Work order
Wherever "computer" turns up in a line of the entries below, that line counts. Say how many such lines there are, with no other words.

Task inputs

⁂

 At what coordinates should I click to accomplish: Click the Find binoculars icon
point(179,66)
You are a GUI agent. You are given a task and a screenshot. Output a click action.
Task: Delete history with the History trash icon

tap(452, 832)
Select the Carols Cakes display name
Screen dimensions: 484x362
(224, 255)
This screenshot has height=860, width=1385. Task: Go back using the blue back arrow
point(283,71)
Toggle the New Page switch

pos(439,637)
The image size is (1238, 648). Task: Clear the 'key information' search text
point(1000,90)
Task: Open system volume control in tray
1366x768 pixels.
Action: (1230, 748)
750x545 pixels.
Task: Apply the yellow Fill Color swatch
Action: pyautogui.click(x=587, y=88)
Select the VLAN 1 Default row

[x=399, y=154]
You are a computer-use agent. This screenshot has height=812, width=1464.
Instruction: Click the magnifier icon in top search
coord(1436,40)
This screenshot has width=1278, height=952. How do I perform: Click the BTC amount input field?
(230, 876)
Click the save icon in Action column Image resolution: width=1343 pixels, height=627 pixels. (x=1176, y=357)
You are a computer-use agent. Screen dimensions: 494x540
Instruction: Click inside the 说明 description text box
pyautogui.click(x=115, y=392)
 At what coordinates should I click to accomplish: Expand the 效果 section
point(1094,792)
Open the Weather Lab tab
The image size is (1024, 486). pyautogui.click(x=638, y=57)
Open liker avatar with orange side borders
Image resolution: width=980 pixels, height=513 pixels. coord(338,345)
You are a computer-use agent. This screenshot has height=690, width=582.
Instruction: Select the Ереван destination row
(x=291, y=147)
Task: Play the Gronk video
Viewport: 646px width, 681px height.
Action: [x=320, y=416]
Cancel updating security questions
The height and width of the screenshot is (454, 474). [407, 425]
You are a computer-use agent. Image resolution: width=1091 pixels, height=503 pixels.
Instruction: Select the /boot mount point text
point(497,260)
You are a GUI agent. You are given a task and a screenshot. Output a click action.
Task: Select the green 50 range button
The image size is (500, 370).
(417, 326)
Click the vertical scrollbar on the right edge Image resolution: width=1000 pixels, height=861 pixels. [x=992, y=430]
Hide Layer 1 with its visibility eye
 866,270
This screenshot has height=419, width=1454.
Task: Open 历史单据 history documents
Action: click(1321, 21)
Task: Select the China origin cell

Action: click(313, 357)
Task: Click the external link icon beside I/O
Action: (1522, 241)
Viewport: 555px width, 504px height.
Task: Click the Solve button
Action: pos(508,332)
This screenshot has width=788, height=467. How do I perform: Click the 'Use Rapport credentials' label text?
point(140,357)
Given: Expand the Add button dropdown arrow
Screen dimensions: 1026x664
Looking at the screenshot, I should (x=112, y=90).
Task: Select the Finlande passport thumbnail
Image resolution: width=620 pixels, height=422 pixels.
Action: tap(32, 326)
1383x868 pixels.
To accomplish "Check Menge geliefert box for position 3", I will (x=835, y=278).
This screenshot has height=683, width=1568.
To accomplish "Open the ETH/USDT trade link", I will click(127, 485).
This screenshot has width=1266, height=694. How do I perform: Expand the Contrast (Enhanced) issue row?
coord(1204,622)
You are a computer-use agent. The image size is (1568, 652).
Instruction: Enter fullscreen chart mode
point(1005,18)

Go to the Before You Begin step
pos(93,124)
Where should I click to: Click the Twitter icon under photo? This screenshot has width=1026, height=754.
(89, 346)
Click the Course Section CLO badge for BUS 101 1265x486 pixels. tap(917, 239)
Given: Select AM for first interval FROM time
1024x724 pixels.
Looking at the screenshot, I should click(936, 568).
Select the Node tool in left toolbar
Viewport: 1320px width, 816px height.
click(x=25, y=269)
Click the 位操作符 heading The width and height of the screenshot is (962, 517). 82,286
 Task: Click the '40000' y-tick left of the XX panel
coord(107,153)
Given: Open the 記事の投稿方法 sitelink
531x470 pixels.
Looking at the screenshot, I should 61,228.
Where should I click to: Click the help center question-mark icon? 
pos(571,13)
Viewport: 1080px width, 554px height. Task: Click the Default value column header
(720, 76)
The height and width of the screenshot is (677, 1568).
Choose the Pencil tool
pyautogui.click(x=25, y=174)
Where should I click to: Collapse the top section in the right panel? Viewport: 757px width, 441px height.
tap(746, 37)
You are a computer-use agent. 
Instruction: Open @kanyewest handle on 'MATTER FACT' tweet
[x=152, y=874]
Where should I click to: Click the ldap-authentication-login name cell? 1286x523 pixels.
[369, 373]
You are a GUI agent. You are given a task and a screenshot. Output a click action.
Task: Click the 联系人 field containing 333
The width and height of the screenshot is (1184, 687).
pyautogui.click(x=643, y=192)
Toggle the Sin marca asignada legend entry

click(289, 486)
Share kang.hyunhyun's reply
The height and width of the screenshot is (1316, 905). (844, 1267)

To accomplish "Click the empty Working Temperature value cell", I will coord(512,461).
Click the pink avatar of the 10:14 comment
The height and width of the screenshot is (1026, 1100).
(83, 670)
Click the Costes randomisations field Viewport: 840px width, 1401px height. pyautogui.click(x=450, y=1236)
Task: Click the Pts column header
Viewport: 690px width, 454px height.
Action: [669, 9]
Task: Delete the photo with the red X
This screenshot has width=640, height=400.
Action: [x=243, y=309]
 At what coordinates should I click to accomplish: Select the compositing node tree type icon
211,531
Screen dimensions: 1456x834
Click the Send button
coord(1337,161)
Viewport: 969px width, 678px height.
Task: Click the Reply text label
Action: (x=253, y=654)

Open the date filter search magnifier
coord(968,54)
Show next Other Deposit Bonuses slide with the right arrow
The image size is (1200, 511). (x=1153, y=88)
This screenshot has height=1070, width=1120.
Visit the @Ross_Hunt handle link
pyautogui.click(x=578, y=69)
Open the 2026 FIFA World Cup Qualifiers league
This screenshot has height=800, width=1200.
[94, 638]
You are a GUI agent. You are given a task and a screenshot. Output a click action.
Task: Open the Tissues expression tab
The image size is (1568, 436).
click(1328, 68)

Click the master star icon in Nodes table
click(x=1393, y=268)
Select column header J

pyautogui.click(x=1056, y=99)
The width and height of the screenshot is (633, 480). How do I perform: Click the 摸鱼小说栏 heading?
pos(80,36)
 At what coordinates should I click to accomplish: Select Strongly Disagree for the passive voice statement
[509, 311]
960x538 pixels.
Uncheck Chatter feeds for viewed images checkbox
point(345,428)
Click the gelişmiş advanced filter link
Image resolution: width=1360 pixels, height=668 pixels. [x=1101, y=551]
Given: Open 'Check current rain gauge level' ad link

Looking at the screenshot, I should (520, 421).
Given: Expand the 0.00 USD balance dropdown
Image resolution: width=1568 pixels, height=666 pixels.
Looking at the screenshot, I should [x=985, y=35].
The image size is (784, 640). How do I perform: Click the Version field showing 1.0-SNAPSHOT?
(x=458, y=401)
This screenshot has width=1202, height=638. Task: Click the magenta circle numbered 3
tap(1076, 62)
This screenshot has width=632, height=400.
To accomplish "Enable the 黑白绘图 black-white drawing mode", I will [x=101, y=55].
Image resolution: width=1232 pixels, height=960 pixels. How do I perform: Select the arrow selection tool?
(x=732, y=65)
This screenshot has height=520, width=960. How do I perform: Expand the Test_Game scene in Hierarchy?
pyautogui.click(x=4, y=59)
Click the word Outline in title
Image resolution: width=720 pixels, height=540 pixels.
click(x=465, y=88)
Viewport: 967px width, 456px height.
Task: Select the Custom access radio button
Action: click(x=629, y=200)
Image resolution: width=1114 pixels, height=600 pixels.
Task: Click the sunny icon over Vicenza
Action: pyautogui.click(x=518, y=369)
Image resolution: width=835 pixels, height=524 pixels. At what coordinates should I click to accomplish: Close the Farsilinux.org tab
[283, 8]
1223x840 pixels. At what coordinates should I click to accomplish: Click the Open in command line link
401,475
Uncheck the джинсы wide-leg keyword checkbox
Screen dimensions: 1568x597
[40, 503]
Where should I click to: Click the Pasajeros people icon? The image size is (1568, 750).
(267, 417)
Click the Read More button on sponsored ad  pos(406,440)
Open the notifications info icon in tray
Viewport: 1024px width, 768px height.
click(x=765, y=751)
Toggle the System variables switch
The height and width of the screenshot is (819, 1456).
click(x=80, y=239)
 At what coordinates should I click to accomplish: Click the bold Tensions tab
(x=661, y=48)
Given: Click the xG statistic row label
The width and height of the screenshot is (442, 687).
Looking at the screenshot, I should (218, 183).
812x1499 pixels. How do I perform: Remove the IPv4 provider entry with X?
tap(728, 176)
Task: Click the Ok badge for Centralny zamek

⁂

Answer box
6